5. The system of claim 1, wherein when the one or more inputs comprise the data generated from the sample image and the data generated from the sample image comprises structural noise, the reference comprises learned structural noise.

6. The system of claim 1, wherein the one or more inputs further comprise design information for the sample and at least the sample image or the data generated from the sample image.

7. The system of claim 1, wherein the one or more inputs further comprise design information for the sample and at least the sample image or the data generated from the sample image, and wherein the one or more inputs, the design information, and the data generated from the sample image do not comprise region of interest information for the sample.

8. The system of claim 1, wherein the one or more inputs further comprise region of interest information for the sample and at least the sample image or the data generated from the sample image.

9. The system of claim 1, wherein the sample image is generated using a first mode of an imaging subsystem, wherein the deep learning model is further configured to generate additional references to the sample from one or more additional inputs including at least additional sample images generated using a second mode of the imaging subsystem or data generated from the additional sample images, and wherein the computer subsystem is further configured to determine additional information for the sample from the additional references and at least the additional sample images or the data generated from the additional sample images.

10. The system of claim 9, wherein the sample image and the additional sample image or the data generated from the sample image and the data generated from the additional sample image are input separately to the deep learning model at different times.
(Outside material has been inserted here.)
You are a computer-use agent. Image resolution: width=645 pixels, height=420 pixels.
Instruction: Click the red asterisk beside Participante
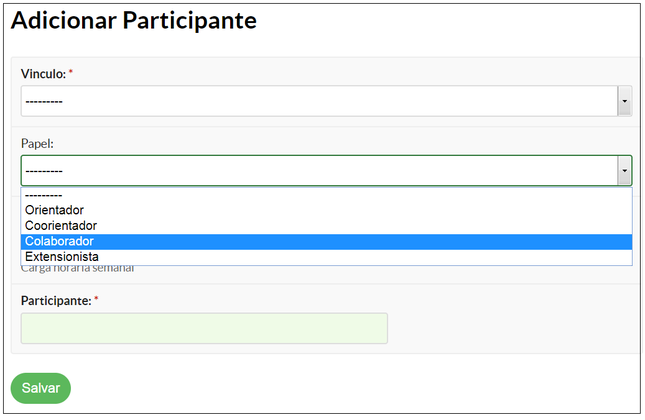click(x=97, y=299)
11. The system of claim 9, wherein the sample image and the additional sample image or the data generated from the sample image and the data generated from the additional sample image are jointly input to the deep learning model.

12. The system of claim 1, wherein the computer subsystem is not configured for determining information from a reference of any other sample.

13. The system of claim 1, wherein the computer subsystem is further configured for determining information of the sample from the reference and the sample image alone or the data generated from the sample image.

14. The system of claim 1, wherein the computer subsystem is further configured for determining the information of the sample by inputting the reference and at least the sample image or the data generated from the sample image into a supervised deep learning model.

15. The system of claim 1, wherein the computer subsystem is further configured for determining the information of the sample by inputting the reference and at least the sample image or the data generated from the sample image into an unsupervised deep learning model.

16. The system of claim 1, wherein the computer subsystem is further configured for determining the information of the sample by inputting the reference and at least the sample image or the data generated from the sample image into an unsupervised algorithm.

17. The system of claim 1, wherein the information determined for the sample comprises predicted defect locations on the sample.

18. The system of claim 1, wherein the sample image is generated by a light-based imaging subsystem.

19. A non-transitory computer readable medium storing program instructions executable on a computer system to perform a computer-implemented method for determining information of a sample, wherein the computer-implemented method comprises:

generating a reference for a sample by inputting one or more inputs into a deep learning model trained without using labeled data, wherein the one or more inputs include at least a sample image or data generated from the sample image; and

Information of the sample is determined from the reference and at least the sample image or the data generated from the sample image.

20. A computer-implemented method for determining information of a sample, comprising:

Information of the sample is determined from the reference and at least the sample image or the data generated from the sample image, wherein the inputting and the determining are performed by a computer subsystem.